This exercise requires an exact output of the listing, images omitted.
++++
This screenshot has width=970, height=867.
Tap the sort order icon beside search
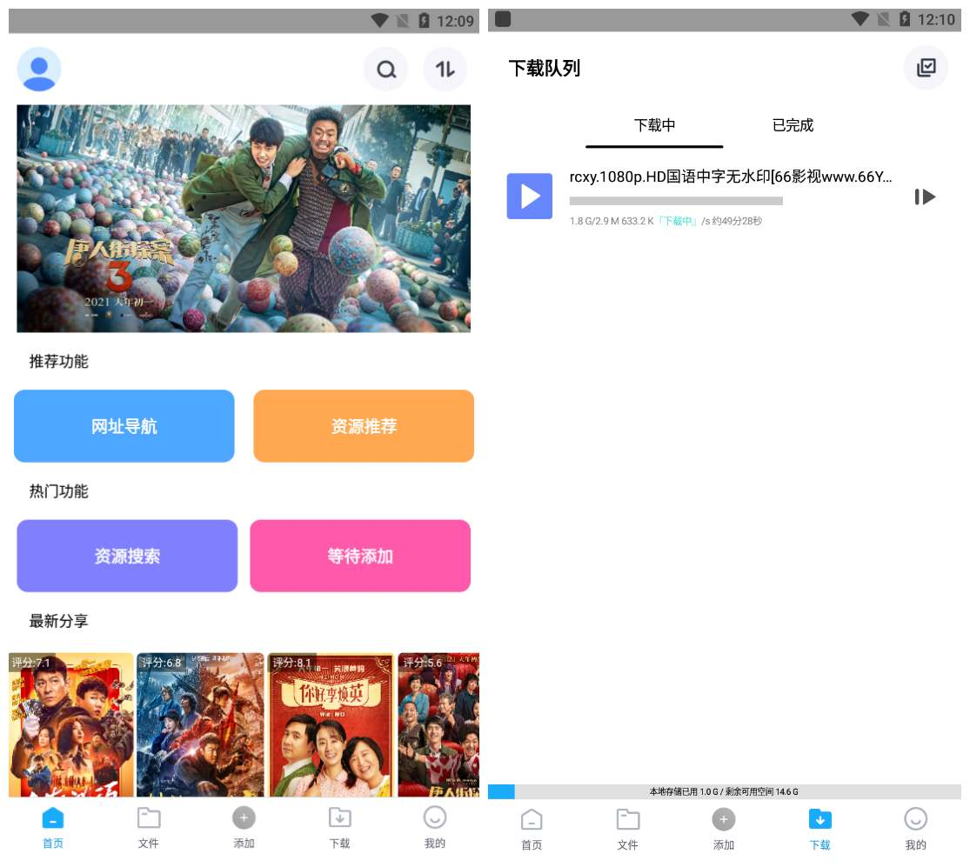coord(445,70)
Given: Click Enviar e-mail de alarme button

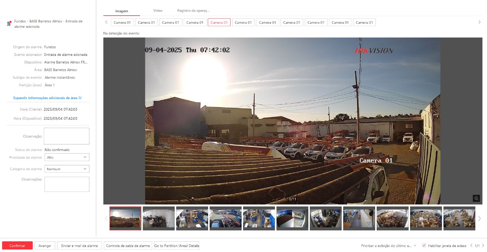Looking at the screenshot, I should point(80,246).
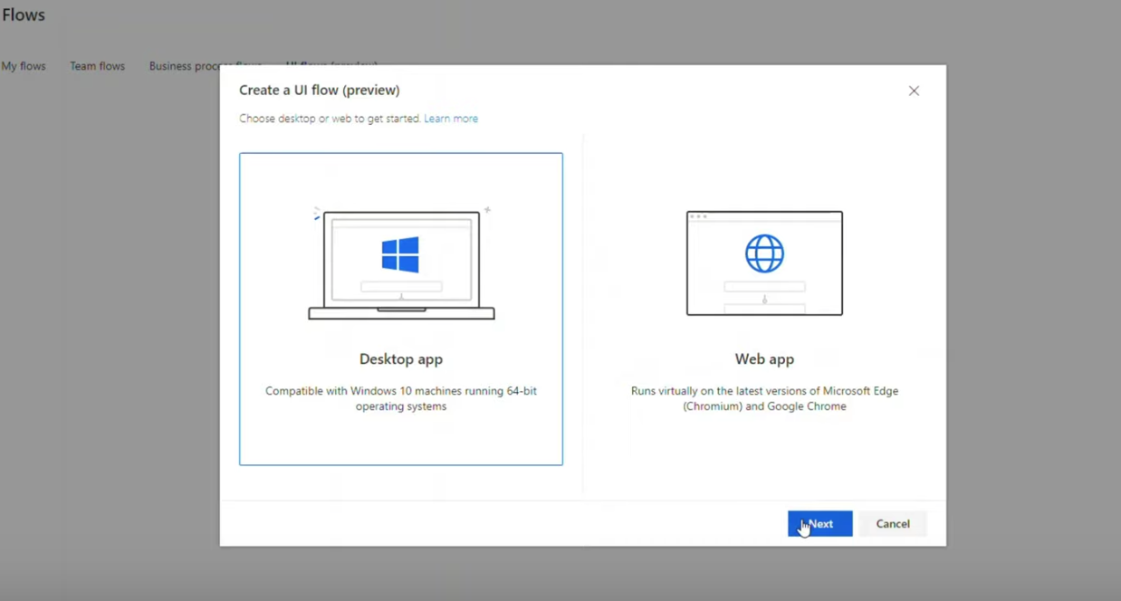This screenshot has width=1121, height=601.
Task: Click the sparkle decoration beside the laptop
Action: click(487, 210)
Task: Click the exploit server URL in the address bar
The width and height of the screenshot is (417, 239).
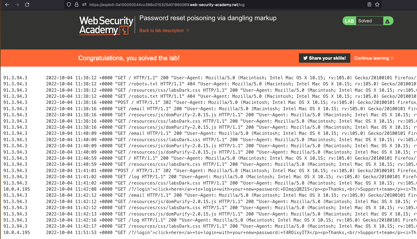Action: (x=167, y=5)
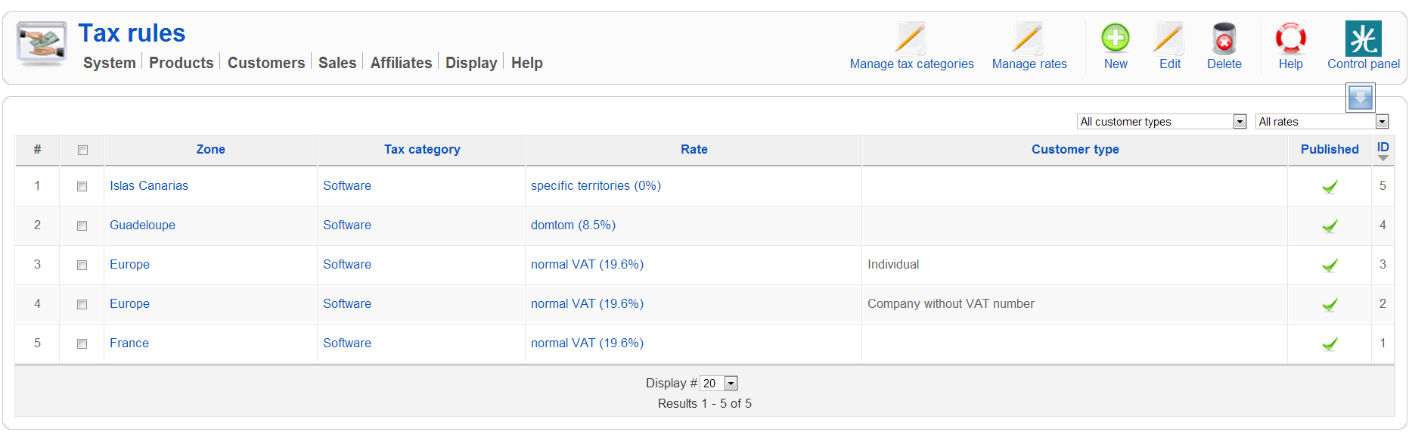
++++
Response for this exercise.
This screenshot has width=970, height=867.
Tap the sort order icon beside search
coord(445,70)
Given: Click Enviar e-mail de alarme button

Looking at the screenshot, I should point(80,246).
This screenshot has width=1121, height=601.
Task: Click the sparkle decoration beside the laptop
Action: click(487, 210)
Task: Click the exploit server URL in the address bar
The width and height of the screenshot is (417, 239).
Action: (x=167, y=5)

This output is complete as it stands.